Ледяной ветер азарта - страница 35



– Совершенно с вами согласен, – серьезно ответил Панюшкин. – Должен признаться, эта мысль и меня тревожит.

– Вы цепляетесь за свою должность, вы готовы на что угодно, чтобы сохранить ее за собой! В ней вся суть вашей жизни!

– И опять согласен, – сказал Панюшкин, окинув взглядом судорожно изогнувшуюся фигуру Кныша. – Я в самом деле держусь за свою должность и готов принести какие угодно жертвы, чтобы сохранить ее за собой. Да, эта должность – смысл моей жизни, и у меня действительно, кроме нее, ничего нет. Никто здесь не понимает меня так, как вы, Анатолий Евгеньевич. Спасибо.

Панюшкин поднялся.

– Вы… вы… – Кныш торопился выкрикнуть самое обидное. – Вы дурак!

– Я этого не слышал, – улыбнулся Панюшкин. – Поэтому, когда через полчаса успокоитесь и войдете в берега, не надо подходить ко мне, чтобы извиниться. А сейчас займитесь, пожалуйста, уборкой помещения. Скоро обед. Анна! – крикнул он в сторону перегородки.

– Да, Николай Петрович! – в раздаточном окне появилась счастливая физиономия девушки.

– Проследи, будь добра, за тем, чтобы все было на высшем уровне. У нас гости, – Панюшкин подмигнул ей заговорщицки – знай, дескать, наших! И, опасливо обойдя все еще неподвижно стоявшего Кныша, вышел из вагона.

«Годы суеты и угодничества – вот что такое Кныш, – грустно подумал Панюшкин. – Как это ни печально, он вовсе не считает себя виновным и все случившееся воспринимает как неудачную попытку восстановить справедливость. Да, я украл, как бы говорит он, но я заслужил лишний кусок. Жизнь, прожитая без гордости, без своего мнения, дала мне право на этот кусок.

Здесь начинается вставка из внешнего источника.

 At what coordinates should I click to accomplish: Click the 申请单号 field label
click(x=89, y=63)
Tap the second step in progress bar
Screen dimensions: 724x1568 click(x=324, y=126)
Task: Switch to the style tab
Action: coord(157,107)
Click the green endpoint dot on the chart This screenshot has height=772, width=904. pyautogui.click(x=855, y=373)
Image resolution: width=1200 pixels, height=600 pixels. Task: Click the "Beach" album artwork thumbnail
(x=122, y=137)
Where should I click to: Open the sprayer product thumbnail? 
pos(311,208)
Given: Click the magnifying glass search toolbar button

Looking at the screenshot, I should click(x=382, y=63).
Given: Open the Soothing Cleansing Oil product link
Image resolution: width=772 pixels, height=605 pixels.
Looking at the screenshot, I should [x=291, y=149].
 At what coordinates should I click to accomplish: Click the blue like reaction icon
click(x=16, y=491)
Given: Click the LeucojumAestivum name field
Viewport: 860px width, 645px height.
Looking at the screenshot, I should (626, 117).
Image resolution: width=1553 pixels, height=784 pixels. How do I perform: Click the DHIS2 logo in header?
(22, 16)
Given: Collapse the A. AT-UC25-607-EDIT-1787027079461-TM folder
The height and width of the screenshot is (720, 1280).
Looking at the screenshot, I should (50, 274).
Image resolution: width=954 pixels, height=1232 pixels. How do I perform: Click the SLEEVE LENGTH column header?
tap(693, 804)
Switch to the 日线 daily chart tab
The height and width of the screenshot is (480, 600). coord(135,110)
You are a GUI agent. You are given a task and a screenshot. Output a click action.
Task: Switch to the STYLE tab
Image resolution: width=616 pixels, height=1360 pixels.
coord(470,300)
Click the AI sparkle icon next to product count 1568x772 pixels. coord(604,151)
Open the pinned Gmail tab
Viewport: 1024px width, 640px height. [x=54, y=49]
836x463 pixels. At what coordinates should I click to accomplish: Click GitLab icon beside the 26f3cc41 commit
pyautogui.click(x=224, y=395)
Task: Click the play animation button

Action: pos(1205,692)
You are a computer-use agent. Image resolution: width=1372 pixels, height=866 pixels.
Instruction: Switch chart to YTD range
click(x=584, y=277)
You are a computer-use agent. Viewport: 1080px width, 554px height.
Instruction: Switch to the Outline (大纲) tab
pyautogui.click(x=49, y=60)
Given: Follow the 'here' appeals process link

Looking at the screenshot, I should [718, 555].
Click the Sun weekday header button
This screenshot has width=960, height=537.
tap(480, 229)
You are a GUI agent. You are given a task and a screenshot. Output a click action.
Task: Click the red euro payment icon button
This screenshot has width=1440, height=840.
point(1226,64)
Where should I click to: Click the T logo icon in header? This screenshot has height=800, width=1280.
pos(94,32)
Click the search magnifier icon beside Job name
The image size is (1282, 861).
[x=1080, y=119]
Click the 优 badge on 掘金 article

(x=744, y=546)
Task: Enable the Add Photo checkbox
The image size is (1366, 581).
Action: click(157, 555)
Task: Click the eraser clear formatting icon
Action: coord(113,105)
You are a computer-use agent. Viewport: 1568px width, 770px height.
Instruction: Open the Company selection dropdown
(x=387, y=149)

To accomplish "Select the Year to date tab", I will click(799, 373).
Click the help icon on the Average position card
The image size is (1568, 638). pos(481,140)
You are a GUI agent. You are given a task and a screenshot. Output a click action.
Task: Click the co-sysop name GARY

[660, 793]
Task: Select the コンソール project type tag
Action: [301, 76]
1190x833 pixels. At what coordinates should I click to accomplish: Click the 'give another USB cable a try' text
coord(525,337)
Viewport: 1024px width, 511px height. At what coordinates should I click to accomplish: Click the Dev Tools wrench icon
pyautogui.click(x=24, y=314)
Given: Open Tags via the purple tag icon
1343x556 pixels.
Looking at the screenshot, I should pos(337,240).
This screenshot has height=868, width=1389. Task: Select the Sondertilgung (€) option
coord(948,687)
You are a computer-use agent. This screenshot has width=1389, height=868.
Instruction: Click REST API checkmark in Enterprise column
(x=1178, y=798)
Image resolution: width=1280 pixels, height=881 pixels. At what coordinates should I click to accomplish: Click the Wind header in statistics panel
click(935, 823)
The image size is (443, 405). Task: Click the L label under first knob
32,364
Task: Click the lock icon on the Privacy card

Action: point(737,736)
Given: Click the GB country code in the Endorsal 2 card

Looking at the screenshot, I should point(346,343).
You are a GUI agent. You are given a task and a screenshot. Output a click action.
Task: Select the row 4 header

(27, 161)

Ежедневный размен себя на мелочи не проходит безнаказанно. Наступает момент, когда человек не обнаруживает в своей душе ничего прочного, надежного, на что можно опереться в трудную минуту. А обиды требуют возмездия, и так хочется увидеть в чьих-нибудь глазах если не восхищение, то хотя бы зависть».

* * *

Панюшкин рывком распахнул дверь кабинета, переступил через порог, бросил шапку на вбитый в стену гвоздь, поверх накинул куртку и только тогда заметил, что его место занято. Откинувшись в кресле и вытянув ноги из-под стола, дремал главный инженер Званцев.

– А, Володя… Хорошо, что ты здесь. Кое-что прикинуть надо.

– Прикинем, – ответил Званцев, не открывая глаз.

Солнечные лучи падали ему на лицо, и он наслаждался этим скудным зимним теплом. Закрыв глаза, нетрудно вообразить себя где-нибудь вдали от мерзлого Пролива, вдали от тайфунов, комиссий и прочих неприятных вещей. А Панюшкин, пристроившись сбоку на табуретке, вдруг ощутил беспокойство. Вначале он не понял, чем оно вызвано. Казалось, ничего не изменилось – все так же сидел Званцев, мирно светило в окно солнце, висела на гвозде куртка, за стеной Нина стучала на машинке. Панюшкин еще раз окинул взглядом кабинет, прислушался к голосам за стеной и наконец понял, в чем причина – Званцев. Уж слишком удобно, как-то пригнанно сидел тот в кресле. Панюшкин посмотрел ему в глаза, но не увидел ничего, кроме сверкающих стекол очков.

– Садитесь, Николай Петрович, – Званцев медленно втянул ноги под стол, лениво наклонился, собираясь встать.

– Ладно уж, сиди, – махнул рукой Панюшкин. – Привыкай, – последнее слово вырвалось непроизвольно и прозвучало как-то ревниво, подозрительно.

– К чему привыкать, Николай Петрович?

– К креслу начальника строительства.

– Думаете, пора?

– Вполне. Отсюда можешь спокойно уходить начальником. На любую подобную стройку.